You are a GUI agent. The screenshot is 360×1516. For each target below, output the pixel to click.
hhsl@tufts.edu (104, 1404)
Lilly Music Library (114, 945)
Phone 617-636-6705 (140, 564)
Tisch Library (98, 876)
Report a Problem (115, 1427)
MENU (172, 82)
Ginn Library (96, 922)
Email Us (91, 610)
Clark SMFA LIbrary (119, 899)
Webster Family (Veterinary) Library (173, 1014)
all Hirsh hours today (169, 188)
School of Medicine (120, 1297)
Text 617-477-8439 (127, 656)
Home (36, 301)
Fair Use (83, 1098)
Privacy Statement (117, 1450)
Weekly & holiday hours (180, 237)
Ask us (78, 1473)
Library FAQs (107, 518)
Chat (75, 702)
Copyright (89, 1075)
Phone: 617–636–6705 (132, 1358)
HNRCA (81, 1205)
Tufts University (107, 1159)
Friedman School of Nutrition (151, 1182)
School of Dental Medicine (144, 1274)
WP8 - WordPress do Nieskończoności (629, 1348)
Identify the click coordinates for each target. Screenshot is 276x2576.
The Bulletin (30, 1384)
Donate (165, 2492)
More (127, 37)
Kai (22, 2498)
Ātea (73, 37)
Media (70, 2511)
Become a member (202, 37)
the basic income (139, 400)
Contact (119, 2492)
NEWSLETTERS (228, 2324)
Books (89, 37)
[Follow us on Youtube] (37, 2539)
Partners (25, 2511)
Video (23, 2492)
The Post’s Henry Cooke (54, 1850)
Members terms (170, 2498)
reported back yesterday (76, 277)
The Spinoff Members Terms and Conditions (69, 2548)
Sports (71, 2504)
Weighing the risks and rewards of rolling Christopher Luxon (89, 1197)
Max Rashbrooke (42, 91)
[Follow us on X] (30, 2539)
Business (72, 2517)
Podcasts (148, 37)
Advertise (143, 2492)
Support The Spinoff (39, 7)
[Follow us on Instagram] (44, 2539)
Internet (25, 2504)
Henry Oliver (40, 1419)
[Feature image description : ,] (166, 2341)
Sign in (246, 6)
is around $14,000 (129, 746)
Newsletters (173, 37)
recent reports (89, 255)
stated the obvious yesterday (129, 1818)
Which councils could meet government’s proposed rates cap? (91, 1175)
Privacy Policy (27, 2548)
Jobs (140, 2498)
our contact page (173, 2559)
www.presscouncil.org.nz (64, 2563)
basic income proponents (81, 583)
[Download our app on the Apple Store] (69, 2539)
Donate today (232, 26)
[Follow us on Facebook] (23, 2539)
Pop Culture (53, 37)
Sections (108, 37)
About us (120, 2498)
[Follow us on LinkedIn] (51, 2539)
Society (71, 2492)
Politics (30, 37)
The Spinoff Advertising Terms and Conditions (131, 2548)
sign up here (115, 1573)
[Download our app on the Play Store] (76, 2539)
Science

---

Problem to work on: Show each line of the material holding "Store".

Exercise result:
[Download our app on the Apple Store] (69, 2539)
[Download our app on the Play Store] (76, 2539)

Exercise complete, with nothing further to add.